## Task inputs
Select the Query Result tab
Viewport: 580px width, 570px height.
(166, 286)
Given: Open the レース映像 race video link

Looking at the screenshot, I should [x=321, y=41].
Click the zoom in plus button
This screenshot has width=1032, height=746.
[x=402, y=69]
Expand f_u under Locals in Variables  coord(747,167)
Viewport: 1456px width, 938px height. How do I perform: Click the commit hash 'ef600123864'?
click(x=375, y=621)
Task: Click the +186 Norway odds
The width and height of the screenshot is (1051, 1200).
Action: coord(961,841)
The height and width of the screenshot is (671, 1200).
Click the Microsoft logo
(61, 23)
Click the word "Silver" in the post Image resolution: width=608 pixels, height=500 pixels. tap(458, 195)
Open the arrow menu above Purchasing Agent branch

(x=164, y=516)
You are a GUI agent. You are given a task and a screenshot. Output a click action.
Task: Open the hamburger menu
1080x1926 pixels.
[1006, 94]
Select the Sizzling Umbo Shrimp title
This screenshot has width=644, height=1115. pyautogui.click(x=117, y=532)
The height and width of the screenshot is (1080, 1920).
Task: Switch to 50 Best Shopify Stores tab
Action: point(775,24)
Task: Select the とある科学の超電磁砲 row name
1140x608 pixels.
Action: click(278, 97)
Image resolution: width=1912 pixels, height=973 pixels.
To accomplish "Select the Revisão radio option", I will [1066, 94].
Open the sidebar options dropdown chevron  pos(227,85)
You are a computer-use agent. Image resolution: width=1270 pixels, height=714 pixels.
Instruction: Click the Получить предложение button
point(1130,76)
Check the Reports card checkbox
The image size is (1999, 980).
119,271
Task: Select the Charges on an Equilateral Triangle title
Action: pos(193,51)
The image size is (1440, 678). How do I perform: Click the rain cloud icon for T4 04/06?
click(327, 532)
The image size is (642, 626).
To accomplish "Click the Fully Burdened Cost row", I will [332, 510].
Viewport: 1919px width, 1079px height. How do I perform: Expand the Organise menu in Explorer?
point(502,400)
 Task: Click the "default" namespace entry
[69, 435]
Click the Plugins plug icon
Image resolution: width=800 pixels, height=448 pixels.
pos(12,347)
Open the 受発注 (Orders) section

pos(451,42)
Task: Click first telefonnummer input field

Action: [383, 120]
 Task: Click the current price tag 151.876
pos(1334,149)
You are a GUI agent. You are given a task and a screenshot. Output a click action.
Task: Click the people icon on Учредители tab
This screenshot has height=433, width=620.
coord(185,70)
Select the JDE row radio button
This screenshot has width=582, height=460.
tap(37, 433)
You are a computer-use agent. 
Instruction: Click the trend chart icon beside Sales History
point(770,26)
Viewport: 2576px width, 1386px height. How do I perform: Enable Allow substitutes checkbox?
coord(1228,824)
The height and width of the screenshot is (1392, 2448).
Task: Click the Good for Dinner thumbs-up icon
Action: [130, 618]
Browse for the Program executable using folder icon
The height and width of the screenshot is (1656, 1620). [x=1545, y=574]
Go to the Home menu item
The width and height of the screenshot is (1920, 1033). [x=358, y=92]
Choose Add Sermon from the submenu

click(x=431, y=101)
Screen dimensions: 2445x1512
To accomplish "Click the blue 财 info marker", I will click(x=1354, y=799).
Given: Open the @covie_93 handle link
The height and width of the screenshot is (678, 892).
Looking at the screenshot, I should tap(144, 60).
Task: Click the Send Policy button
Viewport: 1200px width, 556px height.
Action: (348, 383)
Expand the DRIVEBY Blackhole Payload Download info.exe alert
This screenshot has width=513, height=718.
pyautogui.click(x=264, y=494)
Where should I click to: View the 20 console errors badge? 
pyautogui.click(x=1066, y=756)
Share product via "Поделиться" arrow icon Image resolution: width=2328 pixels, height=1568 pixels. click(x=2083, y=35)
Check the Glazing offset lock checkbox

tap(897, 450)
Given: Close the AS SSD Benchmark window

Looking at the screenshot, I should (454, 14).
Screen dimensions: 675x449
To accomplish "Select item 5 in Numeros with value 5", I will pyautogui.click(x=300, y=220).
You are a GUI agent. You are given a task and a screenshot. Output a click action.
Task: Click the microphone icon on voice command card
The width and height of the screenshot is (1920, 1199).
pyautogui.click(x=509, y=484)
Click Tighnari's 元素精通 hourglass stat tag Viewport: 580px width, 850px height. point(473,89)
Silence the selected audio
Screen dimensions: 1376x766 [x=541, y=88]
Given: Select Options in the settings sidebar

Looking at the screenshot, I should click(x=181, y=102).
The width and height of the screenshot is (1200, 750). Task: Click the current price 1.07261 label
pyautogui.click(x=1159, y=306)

## The problem
Recast everything in the rows above, from the line containing "The image size is (1440, 678)." down to the line containing "point(770,26)", as a Markdown table with the columns "No." and "Content". Give each line its own row number and leave out the blank lines.

## Solved problem
| No. | Content |
|---|---|
| 1 | The image size is (1440, 678). How do I perform: Click the rain cloud icon for T4 04/06? |
| 2 | click(327, 532) |
| 3 | The image size is (642, 626). |
| 4 | To accomplish "Click the Fully Burdened Cost row", I will [332, 510]. |
| 5 | Viewport: 1919px width, 1079px height. How do I perform: Expand the Organise menu in Explorer? |
| 6 | point(502,400) |
| 7 |  Task: Click the "default" namespace entry |
| 8 | [69, 435] |
| 9 | Click the Plugins plug icon |
| 10 | Image resolution: width=800 pixels, height=448 pixels. |
| 11 | pos(12,347) |
| 12 | Open the 受発注 (Orders) section |
| 13 | pos(451,42) |
| 14 | Task: Click first telefonnummer input field |
| 15 | Action: [383, 120] |
| 16 |  Task: Click the current price tag 151.876 |
| 17 | pos(1334,149) |
| 18 | You are a GUI agent. You are given a task and a screenshot. Output a click action. |
| 19 | Task: Click the people icon on Учредители tab |
| 20 | This screenshot has height=433, width=620. |
| 21 | coord(185,70) |
| 22 | Select the JDE row radio button |
| 23 | This screenshot has width=582, height=460. |
| 24 | tap(37, 433) |
| 25 | You are a computer-use agent.  |
| 26 | Instruction: Click the trend chart icon beside Sales History |
| 27 | point(770,26) |